Maybe it is because with 'this is great' it searches with 'this is', 'is great' and 'this is great'.

I might be wrong but that's my guess. Why won't you try searching with "'this is great'" and include ' and ' so it srarches only sites that has 'this is great' in it.

Good suggestion - but I did the searches with quotes originally, so I don't think that's the case...
"this is great" can be an entire sentence. "is great" could be preceded by any number of other words: "Hacker News is great," "The iPod is great," etc.

I've long ago given up trying to make sense of what the hell Google has done to search. Both Google Books and YouTube search are exercises in letting yourself be abused. None of this is the Google that made everyone flock to Google when it was unknown.

EDIT for a typo.

Something I have started to find extremely annoying is the way Google now discards some of your keywords if they think they have a strong match for your other keywords. Synonyms I'm fine with, but does anyone know how to make Google match all of the keywords?

Example is "fab lab Sydney" bringing back the fab lab Wikipedia page, which doesn't have "Sydney" (or a synonym) on it.
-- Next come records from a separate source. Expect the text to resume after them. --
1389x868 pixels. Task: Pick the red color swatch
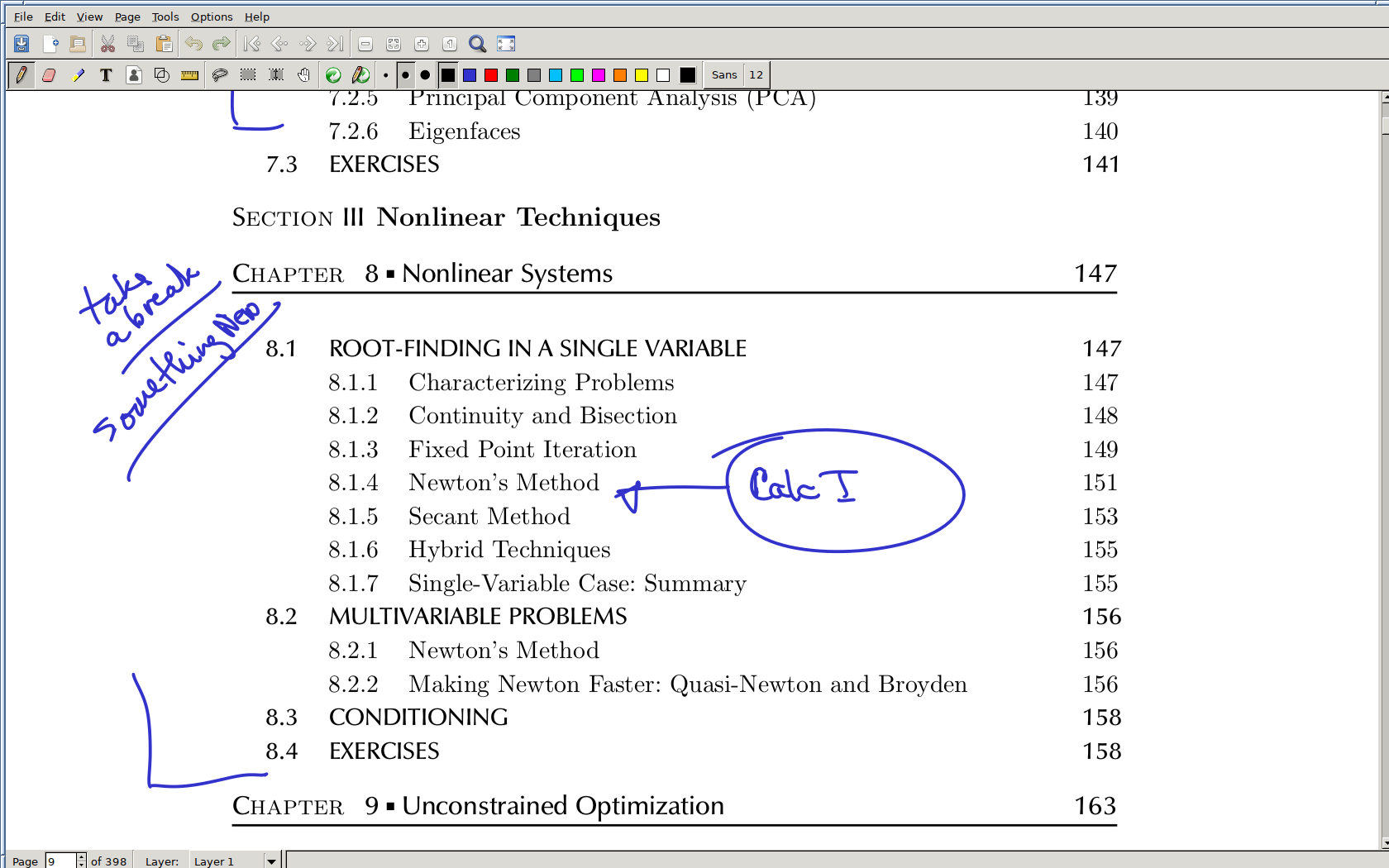[x=491, y=75]
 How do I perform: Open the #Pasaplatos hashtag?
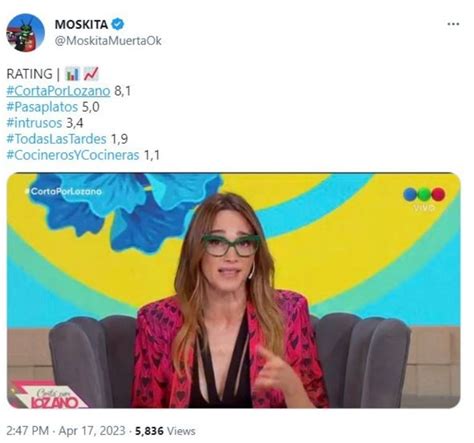42,107
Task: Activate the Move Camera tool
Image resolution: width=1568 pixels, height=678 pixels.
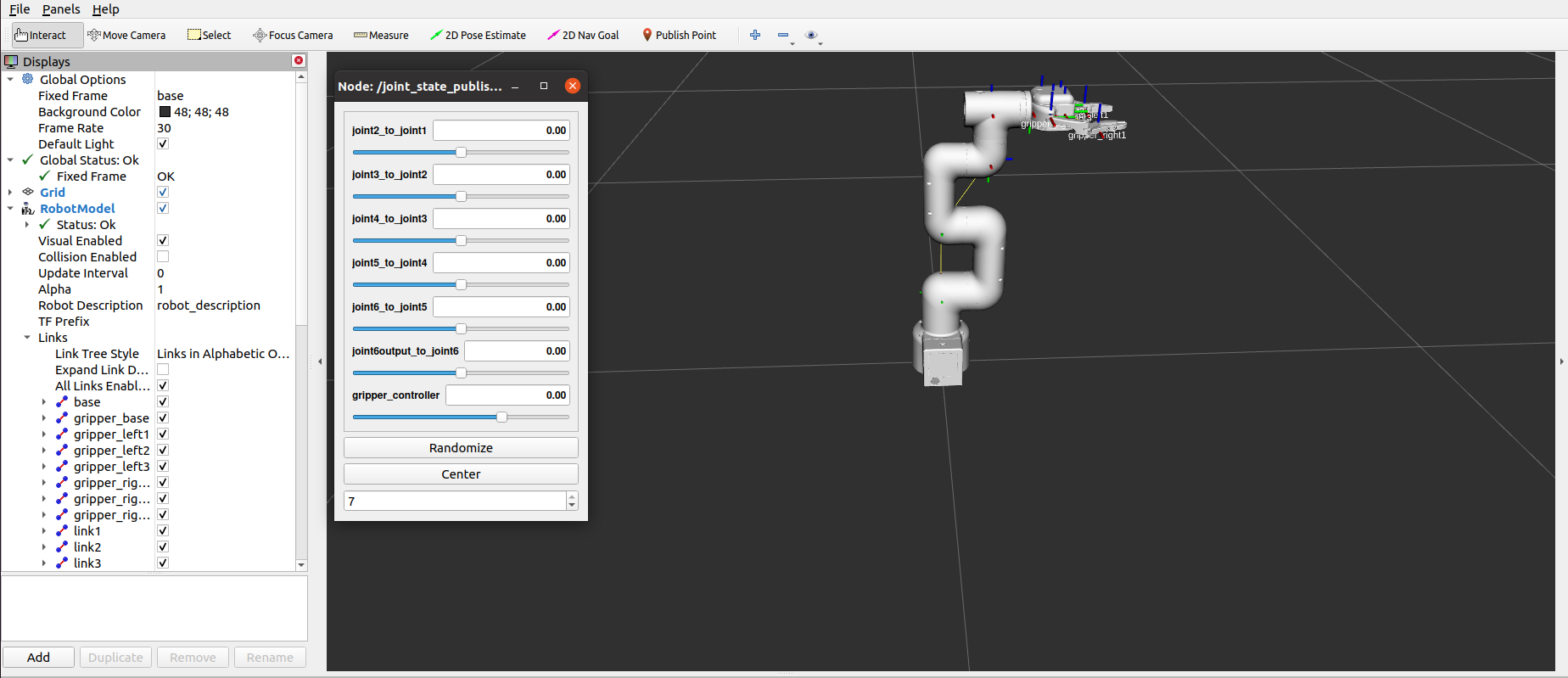Action: pyautogui.click(x=126, y=35)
Try using the Verbatim search option. You can find it by clicking the Search Tools menu.
(comment deleted)
Returning accurate search result counts (i.e. "give me an exhaustive list of all pages that match this query") is at cross purposes to the main search problem (i.e. "give me the best ten pages for this query"). For the former, you want to be exhaustive, for the latter, you want to cut every corner you can to get results back as quickly as possible. Google optimizes for the latter at the expense of the former. Basically, don't put too much stock in any of the numbers you get back from Google.